* South Africa’s Brait has said will sell within five years
* Iceland has second biggest share of Britain’s frozen market
* Another IPO seen as unlikely
By James Davey
LONDON, March 10 (Reuters) - The founding family of Britain’s Iceland Foods could seek to regain outright ownership when South African investment company Brait disposes of its stake, the frozen food specialist’s joint managing director said.
It would be a vote of confidence in a sector under pressure from German discounters Aldi and Lidl, wage growth and an uncertain economic outlook.
Some 63% of Iceland is owned by Johannesburg-listed Brait with the balance held by Malcolm Walker, who founded the supermarket group in 1970, his son and joint managing director Richard Walker and other management.
Brait, under pressure to reduce debt, said in November it planned to sell its stakes within five years in several British companies, including Iceland.
“There’s no end of options,” Richard Walker told Reuters when asked if the family could seek to regain full or near full ownership of a business that trades from almost 1,000 stores.
He did not provide any timelines.
He also said amalgamation in the sector was “probably inevitable”, even though Britain’s competition regulator last year blocked Sainsbury’s attempt to take over Asda for 7.3 billion pounds ($9.51 billion).
Iceland is Britain’s ninth biggest supermarket in overall grocery market share, but it is second only to industry leader Tesco in frozen food and it could benefit from consumers stocking up on products that have a long life because of anxiety about coronavirus.
Even with only a minority holding, the Walker family controls the running of the business through a shareholders’ agreement.
Walker senior-listed Iceland on the London Stock Exchange in 1984.
It merged with wholesaler Booker in 2000 and was purchased by a consortium led by Icelandic investor Baugur in 2005.
Baugur collapsed after the financial crisis and in 2012 Malcolm Walker was among those who bought it back from the liquidators of failed Icelandic banks in a deal valuing it at 1.55 billion pounds.
“Over the last 50 years dad’s owned 100% of the business, he’s owned 0% of the business, he’s been kicked out and not been involved, it’s been a public company where he’s been the boss, and he’s had joint venture partners,” Richard Walker said.
One option Walker all but ruled out was a return to the stock market through another initial public offering.
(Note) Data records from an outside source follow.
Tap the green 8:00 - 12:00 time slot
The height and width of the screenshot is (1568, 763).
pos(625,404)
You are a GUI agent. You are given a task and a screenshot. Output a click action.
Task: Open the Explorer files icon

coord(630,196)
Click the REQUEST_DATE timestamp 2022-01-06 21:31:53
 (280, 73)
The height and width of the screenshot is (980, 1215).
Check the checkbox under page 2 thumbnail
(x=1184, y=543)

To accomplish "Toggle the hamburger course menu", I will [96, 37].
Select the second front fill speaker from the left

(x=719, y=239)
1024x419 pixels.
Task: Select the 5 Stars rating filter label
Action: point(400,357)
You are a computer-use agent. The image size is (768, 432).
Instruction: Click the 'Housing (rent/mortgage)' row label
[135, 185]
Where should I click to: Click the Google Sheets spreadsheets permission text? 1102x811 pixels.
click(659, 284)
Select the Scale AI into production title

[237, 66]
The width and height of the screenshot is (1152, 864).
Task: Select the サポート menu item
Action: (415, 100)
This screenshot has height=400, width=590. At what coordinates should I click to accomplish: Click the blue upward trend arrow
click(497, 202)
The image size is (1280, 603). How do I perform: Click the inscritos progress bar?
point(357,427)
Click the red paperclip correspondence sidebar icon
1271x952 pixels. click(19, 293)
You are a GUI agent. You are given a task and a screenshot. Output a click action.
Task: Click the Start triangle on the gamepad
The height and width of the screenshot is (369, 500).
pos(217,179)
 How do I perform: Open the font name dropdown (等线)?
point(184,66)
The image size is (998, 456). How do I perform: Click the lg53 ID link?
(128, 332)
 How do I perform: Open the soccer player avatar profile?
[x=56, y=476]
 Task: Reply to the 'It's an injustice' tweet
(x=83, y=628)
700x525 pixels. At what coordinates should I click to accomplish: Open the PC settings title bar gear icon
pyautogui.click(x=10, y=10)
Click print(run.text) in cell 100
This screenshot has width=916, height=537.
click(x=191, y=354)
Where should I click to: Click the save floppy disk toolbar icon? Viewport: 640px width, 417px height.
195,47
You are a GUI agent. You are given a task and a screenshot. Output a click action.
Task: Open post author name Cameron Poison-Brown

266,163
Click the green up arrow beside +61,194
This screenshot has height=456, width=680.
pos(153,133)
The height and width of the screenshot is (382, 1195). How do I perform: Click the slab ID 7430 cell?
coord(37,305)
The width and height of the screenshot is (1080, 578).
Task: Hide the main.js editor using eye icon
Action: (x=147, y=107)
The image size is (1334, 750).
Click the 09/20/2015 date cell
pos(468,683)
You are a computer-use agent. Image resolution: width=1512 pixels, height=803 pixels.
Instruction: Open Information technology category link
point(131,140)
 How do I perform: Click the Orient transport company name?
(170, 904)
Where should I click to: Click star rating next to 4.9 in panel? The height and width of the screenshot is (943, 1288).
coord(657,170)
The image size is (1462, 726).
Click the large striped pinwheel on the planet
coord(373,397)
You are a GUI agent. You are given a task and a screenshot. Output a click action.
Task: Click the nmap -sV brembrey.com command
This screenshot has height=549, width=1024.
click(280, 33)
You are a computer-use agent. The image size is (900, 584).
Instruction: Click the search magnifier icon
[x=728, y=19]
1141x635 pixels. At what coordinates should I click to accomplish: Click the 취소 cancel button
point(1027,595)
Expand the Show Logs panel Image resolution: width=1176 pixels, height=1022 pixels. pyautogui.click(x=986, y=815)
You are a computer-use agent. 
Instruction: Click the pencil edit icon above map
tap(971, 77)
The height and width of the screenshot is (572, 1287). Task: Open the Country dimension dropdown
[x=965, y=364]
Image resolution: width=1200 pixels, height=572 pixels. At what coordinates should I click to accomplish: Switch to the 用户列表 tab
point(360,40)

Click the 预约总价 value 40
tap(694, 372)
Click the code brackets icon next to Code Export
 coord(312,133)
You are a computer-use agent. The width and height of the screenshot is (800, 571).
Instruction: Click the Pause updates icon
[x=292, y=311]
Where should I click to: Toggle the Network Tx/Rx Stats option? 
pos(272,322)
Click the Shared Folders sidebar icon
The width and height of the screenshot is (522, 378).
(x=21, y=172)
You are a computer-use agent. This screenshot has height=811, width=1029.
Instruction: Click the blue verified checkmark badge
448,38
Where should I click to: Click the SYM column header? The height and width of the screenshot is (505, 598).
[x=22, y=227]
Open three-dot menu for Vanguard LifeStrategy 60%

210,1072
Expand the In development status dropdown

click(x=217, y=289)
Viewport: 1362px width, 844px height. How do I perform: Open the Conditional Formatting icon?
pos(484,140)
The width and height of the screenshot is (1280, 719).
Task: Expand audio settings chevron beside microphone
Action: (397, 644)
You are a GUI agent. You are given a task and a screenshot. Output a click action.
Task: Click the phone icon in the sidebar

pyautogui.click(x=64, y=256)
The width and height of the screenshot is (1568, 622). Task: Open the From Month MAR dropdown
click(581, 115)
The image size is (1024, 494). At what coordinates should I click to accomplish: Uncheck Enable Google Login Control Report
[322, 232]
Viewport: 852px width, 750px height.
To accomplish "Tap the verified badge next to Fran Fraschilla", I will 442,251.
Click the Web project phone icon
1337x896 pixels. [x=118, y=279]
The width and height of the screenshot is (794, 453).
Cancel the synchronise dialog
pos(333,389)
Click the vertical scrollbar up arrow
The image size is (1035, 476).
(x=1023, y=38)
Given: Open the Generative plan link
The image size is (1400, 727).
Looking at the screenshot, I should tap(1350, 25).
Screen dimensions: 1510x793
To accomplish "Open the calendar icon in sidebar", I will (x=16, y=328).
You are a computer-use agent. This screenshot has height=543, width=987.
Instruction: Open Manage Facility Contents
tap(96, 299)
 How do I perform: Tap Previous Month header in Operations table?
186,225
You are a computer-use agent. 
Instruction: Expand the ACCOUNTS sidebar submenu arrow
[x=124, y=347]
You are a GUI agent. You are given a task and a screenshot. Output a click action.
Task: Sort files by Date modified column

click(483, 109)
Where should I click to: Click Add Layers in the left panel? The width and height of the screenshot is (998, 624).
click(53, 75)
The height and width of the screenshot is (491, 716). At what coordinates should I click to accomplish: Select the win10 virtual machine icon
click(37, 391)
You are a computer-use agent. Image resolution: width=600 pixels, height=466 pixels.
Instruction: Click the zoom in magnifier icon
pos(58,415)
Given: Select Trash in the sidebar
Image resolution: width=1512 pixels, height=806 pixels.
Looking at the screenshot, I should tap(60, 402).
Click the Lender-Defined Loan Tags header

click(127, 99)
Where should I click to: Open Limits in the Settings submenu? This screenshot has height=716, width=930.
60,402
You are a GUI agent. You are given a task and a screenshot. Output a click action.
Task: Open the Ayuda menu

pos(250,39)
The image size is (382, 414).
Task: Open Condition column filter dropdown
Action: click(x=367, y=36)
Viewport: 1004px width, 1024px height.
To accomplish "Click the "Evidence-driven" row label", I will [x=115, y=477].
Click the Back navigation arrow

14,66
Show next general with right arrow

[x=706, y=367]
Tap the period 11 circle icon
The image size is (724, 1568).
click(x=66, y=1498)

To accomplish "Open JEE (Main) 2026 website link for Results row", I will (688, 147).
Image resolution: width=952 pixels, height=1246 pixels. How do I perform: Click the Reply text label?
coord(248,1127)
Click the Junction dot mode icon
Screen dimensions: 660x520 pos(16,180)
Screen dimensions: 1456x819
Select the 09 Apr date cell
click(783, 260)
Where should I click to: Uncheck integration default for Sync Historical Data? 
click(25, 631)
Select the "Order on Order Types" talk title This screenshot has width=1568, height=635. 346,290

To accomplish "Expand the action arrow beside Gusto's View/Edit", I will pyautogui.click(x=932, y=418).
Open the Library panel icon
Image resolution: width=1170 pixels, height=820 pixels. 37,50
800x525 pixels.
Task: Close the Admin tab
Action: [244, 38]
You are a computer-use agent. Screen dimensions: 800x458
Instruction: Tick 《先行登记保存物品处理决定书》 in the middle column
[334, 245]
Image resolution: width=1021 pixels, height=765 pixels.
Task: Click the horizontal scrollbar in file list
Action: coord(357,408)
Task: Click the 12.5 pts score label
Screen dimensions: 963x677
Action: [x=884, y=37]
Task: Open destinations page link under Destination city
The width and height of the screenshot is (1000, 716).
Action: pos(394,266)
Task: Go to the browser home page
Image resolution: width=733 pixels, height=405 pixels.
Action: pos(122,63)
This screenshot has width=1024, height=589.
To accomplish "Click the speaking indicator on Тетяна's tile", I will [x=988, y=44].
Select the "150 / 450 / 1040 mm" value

He said the family had not enjoyed the City requirement of quarterly reporting, which was at odds with a company focus on the longer term.
“You can’t be as flexible or disruptive or fleet of foot and you also can’t be our mantra which is ‘long-term greedy’,” he said.
Another issue is Iceland’s debt. The firm ended its third quarter with net debt of 738 million pounds.
Iceland’s turnover rose 2.5% to 2.42 billion pounds in the 40 weeks to Jan. 3, an outcome ahead of the market, driven by new store openings. However, core earnings fell 8% to 81 million pounds, partly because of voucher promotions.